No Recife, em exposição feita em 2014 na Fundação Joaquim Nabuco, Teresa Margolles convidou um grupo de bordadeiras do Alto José do Pinho, bairro pobre com grande tradição de resistência cultural e política, para colaborar na realização do trabalho pertencente a essa série de tecidos bordados. Ao longo de vários dias, a artista acompanhou a feitura do bordado, conversando com as mulheres residentes naquele lugar e as estimulando a falar, para uma mulher estrangeira, sobre experiências de violência extrema e próximas a elas. Processo de partilha que é, para Margolles, talvez o mais importante dado desse projeto. No dia da abertura da exposição, as bordadeiras se instalaram em torno de uma mesa colocada na entrada da galeria, dando continuidade ao trabalho começado bem antes. Sobre o tecido manchado de sangue, várias imagens já haviam sido bordadas. E a despeito do fluido impregnado no pano que lembrava a morte de alguém, e das histórias de violência narradas entre as mulheres durante a realização daquele bordado, várias das formas feitas destacavam-se por sua delicada beleza, quase que obliterando as marcas da violência gravadas no lençol. Fenômeno que a artista associa ao que ocorre na vida comum de qualquer um, quando se agarrar ao que traz aconchego é estratégia para não sucumbir de vez à violência que cerca e ameaça. Para que não se recorde, a todo o tempo, o medo que a vida causa.

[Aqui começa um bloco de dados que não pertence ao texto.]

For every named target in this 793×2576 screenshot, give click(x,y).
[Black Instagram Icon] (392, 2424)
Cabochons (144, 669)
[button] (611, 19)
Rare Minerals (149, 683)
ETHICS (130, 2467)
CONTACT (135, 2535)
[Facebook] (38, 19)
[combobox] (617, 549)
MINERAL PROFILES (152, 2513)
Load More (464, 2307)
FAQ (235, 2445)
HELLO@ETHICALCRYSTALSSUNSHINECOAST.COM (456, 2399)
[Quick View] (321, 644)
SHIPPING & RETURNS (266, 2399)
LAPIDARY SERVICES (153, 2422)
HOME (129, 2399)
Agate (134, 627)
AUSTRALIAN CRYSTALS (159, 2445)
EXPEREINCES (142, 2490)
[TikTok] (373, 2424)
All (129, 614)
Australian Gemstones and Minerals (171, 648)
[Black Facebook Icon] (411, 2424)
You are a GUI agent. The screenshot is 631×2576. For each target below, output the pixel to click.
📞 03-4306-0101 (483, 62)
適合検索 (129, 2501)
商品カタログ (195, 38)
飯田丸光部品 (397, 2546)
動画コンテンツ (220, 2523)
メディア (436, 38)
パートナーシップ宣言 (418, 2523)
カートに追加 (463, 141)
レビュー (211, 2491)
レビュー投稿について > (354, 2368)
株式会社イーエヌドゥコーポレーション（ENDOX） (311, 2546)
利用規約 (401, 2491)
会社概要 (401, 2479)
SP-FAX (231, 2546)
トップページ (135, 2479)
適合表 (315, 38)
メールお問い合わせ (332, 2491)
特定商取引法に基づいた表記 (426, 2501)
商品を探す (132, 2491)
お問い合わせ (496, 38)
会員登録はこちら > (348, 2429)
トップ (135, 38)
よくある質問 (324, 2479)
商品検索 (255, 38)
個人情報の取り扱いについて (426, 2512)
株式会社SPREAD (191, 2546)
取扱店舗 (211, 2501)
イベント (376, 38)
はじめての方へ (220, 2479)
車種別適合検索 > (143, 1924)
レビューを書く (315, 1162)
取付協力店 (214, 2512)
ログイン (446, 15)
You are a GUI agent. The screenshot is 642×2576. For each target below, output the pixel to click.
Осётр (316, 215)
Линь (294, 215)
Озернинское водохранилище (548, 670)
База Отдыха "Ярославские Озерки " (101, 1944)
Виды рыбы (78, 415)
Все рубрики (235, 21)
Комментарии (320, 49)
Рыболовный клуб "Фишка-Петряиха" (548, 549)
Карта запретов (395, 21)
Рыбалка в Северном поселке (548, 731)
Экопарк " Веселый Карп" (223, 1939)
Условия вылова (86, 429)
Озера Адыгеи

Ao final do horário de abertura da exposição, Teresa Margolles solicitou que todas as bordadeiras parassem o trabalho e o deixassem do modo como estava naquele momento, sem a preocupação de concluir as figuras ou cenas que estavam empenhadas em fazer. O tecido – testemunho e suporte da relação efêmera entre aquelas mulheres e a artista – foi então dobrado e recolhido. Manchado do sangue de uma pessoa assassinada e bordado por várias mulheres que enfrentam situações de violência, se tornou também, a partir daquele momento, vestígio de uma experiência de criação coletiva. Lençol que somente foi exibido como obra acabada quando foi juntado aos outros tecidos manchados e bordados em situações que seguiram método próximo ao adotado no Recife, embora sempre marcadas pelas diferenças que individualizam os lugares visitados pela artista.

Em São Paulo, como um desdobramento dessa série que pensava já concluída, Teresa Margolles tomou como suporte para o trabalho não um tecido que houvesse envolvido o corpo de alguém assassinado, mas um que, banhado em mistura de água e cola, foi arrastado pelo local (o Largo do Arouche, no centro da cidade) onde a travesti chamada Priscila foi morta em 2018, retendo nele vestígios materiais de um lugar que foi cena de um crime. Reunidos em torno desse tecido manchado que traz fisicamente impressa a lembrança de uma dor e de uma perda, mulheres e homens bordaram cenas diversas, muitas delas descrevendo, em meio a delicadas flores, as violências que tantos e tantas sofrem em função dos modos de existência social de seus corpos. Em volta dele, enquanto criavam imagens, pessoas de gêneros diversos puderam conversar sobre suas experiências e seus medos maiores. Mas tal como ocorreu no processo de feitura dos demais lençóis bordados, não foi somente da condição de insegurança extrema que se pode conversar ali ou que conversam quaisquer pessoas que de algum modo partilham suas impressões acerca do trabalho. Além de promover testemunhos de violências extremas sofridas ou sabidas de perto, o processo de bordar o tecido e de falar sobre ele permitiu e permite fazer projeções de um outro tempo que pode, talvez, ainda ser inventado. Um tempo esperado que difere do atual por não caberem mais nele as dores traduzidas, como cortantes equivalências sensíveis, na obra da artista. E criar condições para que se possa partilhar a imaginação de futuros – desejar juntos, portanto – é uma das coisas que a arte pode fazer face a uma situação de violência extrema. Se é muito ou pouco, não há como saber de antemão. ///

 

Moacir dos Anjos é crítico de arte. Pesquisador da Fundação Joaquim Nabuco, no Recife, foi curador da 29ª Bienal de São Paulo em 2010. Publicou ArteBra Crítica: Moacir dos Anjos (2010)Local/global: Arte em trânsito (2005) e Contraditório. Arte, globalização, pertencimento (2017) entre outros volumes e ensaios em livros.